───── LISTING

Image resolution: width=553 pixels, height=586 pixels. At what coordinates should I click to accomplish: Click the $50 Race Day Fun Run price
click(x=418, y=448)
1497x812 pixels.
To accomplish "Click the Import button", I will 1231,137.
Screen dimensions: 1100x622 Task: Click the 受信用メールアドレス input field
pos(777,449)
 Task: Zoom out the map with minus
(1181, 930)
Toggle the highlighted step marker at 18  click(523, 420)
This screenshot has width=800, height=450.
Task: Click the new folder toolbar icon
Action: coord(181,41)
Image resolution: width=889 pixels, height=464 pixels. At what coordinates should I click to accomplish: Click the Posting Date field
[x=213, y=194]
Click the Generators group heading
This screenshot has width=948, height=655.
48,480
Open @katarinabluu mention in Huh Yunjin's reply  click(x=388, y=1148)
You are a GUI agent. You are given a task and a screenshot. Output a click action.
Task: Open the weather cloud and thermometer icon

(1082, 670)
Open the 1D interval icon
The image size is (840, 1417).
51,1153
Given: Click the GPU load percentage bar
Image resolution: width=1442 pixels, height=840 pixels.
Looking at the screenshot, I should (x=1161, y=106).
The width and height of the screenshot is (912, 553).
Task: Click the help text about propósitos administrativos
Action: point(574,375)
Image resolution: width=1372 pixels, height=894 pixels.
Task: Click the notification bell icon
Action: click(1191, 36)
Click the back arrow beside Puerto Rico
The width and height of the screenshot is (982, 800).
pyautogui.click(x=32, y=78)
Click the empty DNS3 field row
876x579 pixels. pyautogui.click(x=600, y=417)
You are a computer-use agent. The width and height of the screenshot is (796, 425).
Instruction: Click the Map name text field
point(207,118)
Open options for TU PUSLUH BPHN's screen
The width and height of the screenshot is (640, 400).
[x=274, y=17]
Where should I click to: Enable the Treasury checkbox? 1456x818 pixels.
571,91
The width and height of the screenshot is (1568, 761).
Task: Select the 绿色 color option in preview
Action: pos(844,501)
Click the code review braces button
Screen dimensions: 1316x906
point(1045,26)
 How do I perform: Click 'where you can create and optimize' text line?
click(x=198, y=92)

──────────

INSTRUCTION: Copy out every line of the data above, word for word, with nothing added, dropped, or changed.

EXERCISE OUTPUT:
Image resolution: width=553 pixels, height=586 pixels. At what coordinates should I click to accomplish: Click the $50 Race Day Fun Run price
click(x=418, y=448)
1497x812 pixels.
To accomplish "Click the Import button", I will 1231,137.
Screen dimensions: 1100x622 Task: Click the 受信用メールアドレス input field
pos(777,449)
 Task: Zoom out the map with minus
(1181, 930)
Toggle the highlighted step marker at 18  click(523, 420)
This screenshot has width=800, height=450.
Task: Click the new folder toolbar icon
Action: coord(181,41)
Image resolution: width=889 pixels, height=464 pixels. At what coordinates should I click to accomplish: Click the Posting Date field
[x=213, y=194]
Click the Generators group heading
This screenshot has width=948, height=655.
48,480
Open @katarinabluu mention in Huh Yunjin's reply  click(x=388, y=1148)
You are a GUI agent. You are given a task and a screenshot. Output a click action.
Task: Open the weather cloud and thermometer icon

(1082, 670)
Open the 1D interval icon
The image size is (840, 1417).
51,1153
Given: Click the GPU load percentage bar
Image resolution: width=1442 pixels, height=840 pixels.
Looking at the screenshot, I should (x=1161, y=106).
The width and height of the screenshot is (912, 553).
Task: Click the help text about propósitos administrativos
Action: point(574,375)
Image resolution: width=1372 pixels, height=894 pixels.
Task: Click the notification bell icon
Action: click(1191, 36)
Click the back arrow beside Puerto Rico
The width and height of the screenshot is (982, 800).
pyautogui.click(x=32, y=78)
Click the empty DNS3 field row
876x579 pixels. pyautogui.click(x=600, y=417)
You are a computer-use agent. The width and height of the screenshot is (796, 425).
Instruction: Click the Map name text field
point(207,118)
Open options for TU PUSLUH BPHN's screen
The width and height of the screenshot is (640, 400).
[x=274, y=17]
Where should I click to: Enable the Treasury checkbox? 1456x818 pixels.
571,91
The width and height of the screenshot is (1568, 761).
Task: Select the 绿色 color option in preview
Action: pos(844,501)
Click the code review braces button
Screen dimensions: 1316x906
point(1045,26)
 How do I perform: Click 'where you can create and optimize' text line?
click(x=198, y=92)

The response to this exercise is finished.